A los jóvenes les hace bien ver a un individuo aparentemente acabado y desarrollado declararse partidario de algunas de sus penurias, y les hace bien a los que tienen dificultad para pensar y hablar, hallar expresada una parte importante de lo que han experimentado, por alguien que al parecer domina mejor el verbo.

Ciertamente, la pluralidad de estos jóvenes lectores no está satisfecha aún. Quisieran tener no sólo un compañero de sufrimiento, sino un “conductor”, aspiran a metas y triunfos inmediatos, anhelan infalibles recetas de consuelo. Pero estas recetas ya existen. La sabiduría de todos los tiempos está a nuestra disposición y he señalado a cientos y cientos de impetuosos jóvenes que me escribieron para oír ávidos la última sabiduría de mi boca, las verdaderas y auténticas palabras, las imperecederas de la China y la India, de la Antigüedad, de la Biblia y del Cristianismo.

No toda época, no todo pueblo ni todo idioma está destinado a expresar sabiduría. No en todo siglo vive un iniciado que, al mismo tiempo, es un maestro de la palabra. Sin embargo, todas las épocas y todos los pueblos tienen parte en el tesoro común y quien pretende tener la sabiduría de todos los tiempos formulada en forma absolutamente nueva y para su caso particular, como consuelo para su dolor personal, pondrá en la mano del hombre al que quisiera tener por conductor una autoridad y un poder como el que sólo puede conferir a sus ministros una verdadera iglesia. Mi papel no puede ser el de sacerdote, pues detrás de mí no hay iglesia alguna, y aun cuando he tratado de dar consejo a millares de personas en cartas e indicaciones, nunca lo hice como conductor, sino siempre como compañero de sufrimientos, como hermano algo mayor.

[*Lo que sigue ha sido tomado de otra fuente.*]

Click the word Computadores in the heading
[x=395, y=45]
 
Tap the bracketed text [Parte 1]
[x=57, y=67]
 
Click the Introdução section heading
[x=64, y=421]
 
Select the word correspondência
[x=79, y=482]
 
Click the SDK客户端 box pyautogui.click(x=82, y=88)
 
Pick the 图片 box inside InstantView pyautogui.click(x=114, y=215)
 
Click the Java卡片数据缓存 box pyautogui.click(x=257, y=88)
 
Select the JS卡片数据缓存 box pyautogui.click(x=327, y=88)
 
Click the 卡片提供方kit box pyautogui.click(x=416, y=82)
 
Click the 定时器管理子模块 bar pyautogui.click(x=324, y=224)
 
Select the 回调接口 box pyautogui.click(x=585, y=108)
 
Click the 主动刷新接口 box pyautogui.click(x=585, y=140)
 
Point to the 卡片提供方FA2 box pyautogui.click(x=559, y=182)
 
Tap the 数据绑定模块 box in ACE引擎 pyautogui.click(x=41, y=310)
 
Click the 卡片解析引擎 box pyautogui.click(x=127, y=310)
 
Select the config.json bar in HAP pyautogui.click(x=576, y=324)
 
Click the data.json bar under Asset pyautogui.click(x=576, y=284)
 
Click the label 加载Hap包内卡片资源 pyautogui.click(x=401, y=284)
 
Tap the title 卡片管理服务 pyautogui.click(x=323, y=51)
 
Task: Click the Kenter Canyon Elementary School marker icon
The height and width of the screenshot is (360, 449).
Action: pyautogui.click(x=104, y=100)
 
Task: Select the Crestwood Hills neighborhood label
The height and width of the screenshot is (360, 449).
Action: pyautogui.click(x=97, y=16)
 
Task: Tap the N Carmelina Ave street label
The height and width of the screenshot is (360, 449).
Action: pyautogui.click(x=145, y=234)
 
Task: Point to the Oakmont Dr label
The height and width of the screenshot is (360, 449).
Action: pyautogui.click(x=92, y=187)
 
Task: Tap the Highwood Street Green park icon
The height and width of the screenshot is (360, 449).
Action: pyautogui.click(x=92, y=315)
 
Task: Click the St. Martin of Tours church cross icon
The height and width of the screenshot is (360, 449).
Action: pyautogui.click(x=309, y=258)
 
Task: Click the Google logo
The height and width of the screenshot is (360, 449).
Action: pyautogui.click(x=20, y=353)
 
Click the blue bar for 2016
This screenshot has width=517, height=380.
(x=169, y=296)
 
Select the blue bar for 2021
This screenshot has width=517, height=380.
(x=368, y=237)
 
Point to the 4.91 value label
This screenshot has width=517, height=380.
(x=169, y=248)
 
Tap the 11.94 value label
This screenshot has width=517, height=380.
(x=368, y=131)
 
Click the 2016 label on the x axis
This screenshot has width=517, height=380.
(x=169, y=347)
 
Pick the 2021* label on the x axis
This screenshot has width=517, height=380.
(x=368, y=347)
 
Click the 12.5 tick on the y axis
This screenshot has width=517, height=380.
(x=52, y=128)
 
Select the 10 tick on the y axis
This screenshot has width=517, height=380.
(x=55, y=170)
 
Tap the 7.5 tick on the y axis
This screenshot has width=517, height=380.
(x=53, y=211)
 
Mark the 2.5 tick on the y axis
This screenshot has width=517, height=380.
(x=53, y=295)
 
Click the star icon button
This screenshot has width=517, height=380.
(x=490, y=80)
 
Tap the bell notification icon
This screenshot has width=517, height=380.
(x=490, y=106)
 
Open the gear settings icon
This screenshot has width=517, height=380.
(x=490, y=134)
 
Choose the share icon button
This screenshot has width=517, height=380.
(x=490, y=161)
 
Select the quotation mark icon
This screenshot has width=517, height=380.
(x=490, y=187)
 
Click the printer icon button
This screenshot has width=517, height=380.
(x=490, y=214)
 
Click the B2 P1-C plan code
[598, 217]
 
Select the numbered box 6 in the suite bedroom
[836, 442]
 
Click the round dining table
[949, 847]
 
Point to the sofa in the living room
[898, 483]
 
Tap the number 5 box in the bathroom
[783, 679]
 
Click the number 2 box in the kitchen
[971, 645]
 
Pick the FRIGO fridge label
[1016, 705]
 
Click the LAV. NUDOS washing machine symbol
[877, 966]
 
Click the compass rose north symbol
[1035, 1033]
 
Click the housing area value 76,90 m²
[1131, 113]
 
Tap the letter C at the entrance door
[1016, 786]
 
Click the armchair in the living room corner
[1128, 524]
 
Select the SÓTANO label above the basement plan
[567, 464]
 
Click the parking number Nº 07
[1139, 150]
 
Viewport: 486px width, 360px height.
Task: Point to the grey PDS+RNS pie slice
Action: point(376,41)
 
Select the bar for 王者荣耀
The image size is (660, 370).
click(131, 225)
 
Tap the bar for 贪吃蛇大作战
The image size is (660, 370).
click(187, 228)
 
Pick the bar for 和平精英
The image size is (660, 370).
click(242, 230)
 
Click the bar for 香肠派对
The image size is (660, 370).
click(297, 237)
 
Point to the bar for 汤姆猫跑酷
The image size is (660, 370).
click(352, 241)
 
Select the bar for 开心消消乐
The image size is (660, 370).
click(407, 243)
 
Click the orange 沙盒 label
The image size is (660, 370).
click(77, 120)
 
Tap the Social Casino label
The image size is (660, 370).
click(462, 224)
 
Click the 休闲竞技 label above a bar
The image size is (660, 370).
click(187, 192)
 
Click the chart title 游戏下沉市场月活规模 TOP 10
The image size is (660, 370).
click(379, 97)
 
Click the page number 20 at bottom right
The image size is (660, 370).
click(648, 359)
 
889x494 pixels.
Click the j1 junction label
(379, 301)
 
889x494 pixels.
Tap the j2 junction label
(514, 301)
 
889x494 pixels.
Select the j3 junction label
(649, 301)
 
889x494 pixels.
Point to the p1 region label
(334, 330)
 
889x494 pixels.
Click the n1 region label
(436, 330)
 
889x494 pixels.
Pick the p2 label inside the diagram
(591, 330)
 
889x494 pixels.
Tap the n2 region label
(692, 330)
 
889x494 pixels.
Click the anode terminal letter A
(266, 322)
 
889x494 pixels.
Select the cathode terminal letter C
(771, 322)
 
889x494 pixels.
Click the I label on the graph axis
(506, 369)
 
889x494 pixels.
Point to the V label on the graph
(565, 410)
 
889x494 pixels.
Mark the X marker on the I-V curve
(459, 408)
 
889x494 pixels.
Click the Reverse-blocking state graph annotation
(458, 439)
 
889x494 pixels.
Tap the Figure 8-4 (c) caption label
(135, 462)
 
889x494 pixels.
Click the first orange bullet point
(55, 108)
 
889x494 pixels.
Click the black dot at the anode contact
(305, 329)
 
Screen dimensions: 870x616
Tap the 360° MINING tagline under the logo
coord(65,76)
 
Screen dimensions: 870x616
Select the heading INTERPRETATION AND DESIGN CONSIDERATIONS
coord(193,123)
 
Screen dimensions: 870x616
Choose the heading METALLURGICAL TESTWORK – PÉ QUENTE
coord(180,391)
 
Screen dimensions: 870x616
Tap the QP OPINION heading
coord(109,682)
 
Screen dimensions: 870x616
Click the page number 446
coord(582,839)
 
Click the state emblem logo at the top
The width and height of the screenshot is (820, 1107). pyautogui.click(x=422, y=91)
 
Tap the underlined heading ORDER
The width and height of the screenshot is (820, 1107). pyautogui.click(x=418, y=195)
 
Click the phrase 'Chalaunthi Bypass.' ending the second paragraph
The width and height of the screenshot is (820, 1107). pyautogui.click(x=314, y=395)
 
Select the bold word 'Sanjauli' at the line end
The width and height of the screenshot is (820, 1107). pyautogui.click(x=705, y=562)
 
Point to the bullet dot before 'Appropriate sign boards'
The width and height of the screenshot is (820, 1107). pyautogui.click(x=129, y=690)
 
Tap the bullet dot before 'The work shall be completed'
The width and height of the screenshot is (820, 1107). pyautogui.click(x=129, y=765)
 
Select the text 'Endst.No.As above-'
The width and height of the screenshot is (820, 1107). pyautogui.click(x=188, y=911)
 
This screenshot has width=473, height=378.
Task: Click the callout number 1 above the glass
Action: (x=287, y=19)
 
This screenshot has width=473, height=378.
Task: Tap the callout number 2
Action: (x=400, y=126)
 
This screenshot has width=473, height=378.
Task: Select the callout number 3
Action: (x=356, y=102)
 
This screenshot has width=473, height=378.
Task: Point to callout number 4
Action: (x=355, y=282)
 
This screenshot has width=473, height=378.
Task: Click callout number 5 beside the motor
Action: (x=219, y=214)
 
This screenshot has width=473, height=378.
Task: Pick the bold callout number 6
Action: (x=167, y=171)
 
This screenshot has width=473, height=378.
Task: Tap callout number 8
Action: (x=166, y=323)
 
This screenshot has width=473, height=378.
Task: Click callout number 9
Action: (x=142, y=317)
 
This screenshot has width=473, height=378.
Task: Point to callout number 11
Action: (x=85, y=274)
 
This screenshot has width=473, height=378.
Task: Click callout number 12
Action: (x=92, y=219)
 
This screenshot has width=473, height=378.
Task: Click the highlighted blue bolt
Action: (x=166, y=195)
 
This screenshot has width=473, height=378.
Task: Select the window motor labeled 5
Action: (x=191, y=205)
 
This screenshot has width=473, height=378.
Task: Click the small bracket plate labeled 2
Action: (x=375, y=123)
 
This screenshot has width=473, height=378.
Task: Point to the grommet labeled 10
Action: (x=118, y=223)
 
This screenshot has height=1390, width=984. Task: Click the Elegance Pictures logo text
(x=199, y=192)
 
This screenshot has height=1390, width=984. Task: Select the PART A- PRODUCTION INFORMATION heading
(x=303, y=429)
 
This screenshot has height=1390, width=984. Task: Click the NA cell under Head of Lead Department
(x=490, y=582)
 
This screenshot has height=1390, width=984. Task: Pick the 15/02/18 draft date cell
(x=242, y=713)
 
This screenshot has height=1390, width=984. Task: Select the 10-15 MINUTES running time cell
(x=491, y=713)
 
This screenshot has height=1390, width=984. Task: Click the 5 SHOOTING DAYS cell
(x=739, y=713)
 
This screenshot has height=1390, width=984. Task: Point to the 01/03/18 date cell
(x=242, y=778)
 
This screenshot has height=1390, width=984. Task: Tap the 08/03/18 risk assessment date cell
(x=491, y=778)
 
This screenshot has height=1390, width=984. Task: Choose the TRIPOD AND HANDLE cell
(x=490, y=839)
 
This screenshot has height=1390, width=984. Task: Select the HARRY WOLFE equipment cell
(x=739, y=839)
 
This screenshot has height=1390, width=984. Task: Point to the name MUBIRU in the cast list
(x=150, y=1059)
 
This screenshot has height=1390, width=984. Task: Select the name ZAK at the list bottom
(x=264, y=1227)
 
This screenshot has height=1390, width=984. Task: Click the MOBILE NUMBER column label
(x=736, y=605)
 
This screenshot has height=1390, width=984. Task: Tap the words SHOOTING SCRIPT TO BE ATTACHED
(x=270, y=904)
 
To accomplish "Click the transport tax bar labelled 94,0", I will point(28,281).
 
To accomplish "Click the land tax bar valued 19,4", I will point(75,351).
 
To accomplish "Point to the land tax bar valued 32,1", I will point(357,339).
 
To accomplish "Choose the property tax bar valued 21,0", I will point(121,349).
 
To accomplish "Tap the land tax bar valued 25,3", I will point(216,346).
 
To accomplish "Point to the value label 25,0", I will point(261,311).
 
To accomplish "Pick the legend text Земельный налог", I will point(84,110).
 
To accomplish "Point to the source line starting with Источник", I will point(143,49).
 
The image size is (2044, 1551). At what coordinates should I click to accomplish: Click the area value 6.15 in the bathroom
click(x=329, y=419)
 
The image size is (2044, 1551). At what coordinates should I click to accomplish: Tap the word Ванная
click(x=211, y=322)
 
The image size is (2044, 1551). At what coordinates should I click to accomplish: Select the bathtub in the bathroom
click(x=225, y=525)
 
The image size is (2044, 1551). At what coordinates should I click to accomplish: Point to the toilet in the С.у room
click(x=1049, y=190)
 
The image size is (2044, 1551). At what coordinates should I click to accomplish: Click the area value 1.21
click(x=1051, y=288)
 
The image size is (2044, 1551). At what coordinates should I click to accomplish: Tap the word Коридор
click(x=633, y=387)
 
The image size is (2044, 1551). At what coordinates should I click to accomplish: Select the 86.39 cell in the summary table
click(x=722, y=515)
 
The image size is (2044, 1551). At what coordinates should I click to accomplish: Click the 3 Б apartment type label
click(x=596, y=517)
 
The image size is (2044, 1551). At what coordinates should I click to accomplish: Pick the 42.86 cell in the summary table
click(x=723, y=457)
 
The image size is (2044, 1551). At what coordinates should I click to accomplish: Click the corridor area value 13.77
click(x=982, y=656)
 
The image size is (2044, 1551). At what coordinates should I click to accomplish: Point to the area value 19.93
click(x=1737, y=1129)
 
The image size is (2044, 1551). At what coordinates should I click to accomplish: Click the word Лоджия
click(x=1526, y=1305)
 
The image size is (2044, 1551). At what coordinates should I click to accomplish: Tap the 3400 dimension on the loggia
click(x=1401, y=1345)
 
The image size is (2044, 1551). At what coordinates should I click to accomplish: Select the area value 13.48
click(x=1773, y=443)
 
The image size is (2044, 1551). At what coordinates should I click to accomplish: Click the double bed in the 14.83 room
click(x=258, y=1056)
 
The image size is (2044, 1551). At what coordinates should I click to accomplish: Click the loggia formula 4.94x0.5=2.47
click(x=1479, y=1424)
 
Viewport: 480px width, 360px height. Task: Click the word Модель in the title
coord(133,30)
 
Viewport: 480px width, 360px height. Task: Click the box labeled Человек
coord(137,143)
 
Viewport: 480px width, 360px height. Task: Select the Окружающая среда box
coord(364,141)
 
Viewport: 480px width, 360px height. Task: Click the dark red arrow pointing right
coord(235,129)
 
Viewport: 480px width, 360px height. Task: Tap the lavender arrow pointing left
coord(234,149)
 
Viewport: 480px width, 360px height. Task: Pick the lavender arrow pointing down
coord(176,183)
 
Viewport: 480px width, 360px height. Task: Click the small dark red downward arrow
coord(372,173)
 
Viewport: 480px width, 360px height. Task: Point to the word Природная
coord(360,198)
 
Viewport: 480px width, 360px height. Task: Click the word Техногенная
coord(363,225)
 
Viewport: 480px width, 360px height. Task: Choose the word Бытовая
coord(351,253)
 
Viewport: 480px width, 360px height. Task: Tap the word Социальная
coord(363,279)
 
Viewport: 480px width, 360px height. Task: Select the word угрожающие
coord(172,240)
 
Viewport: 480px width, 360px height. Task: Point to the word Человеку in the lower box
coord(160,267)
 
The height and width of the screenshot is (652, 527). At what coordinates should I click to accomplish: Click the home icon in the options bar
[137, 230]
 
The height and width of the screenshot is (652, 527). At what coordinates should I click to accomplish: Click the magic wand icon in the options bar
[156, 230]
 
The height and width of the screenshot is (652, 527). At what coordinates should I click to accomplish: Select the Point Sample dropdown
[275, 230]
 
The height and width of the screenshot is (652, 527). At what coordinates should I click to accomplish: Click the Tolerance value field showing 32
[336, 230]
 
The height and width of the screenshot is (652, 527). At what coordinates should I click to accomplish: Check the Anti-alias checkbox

Temo mucho que no nos entendamos y bien quisiera poder convencerlo, no del valor ni de la categoría de mis ideas y de mi posición, sino de la necesidad, de la inevitabilidad de mi situación. Los que se vuelven a mí, los que buscan en mí sabiduría son, casi sin excepción, personas a las que no pudo ayudar ningún credo tradicional. A muchos de ellos los orienté hacia los antiguos sabios y sus doctrinas. También les recomendé con insistencia los escritos de algunos destacados católicos contemporáneos.

Pero la mayoría de mis lectores se me aparece precisamente en su necesidad de venerar un dios velado. Quizá sólo sean los enfermos, los neuróticos, los insociables quienes se sienten atraídos por mí y mi obra; quizá el único consuelo que algunos de ellos encuentran en mí no sea sino el de redescubrir sus propias flaquezas y miserias en mí, un hombre de prestigio.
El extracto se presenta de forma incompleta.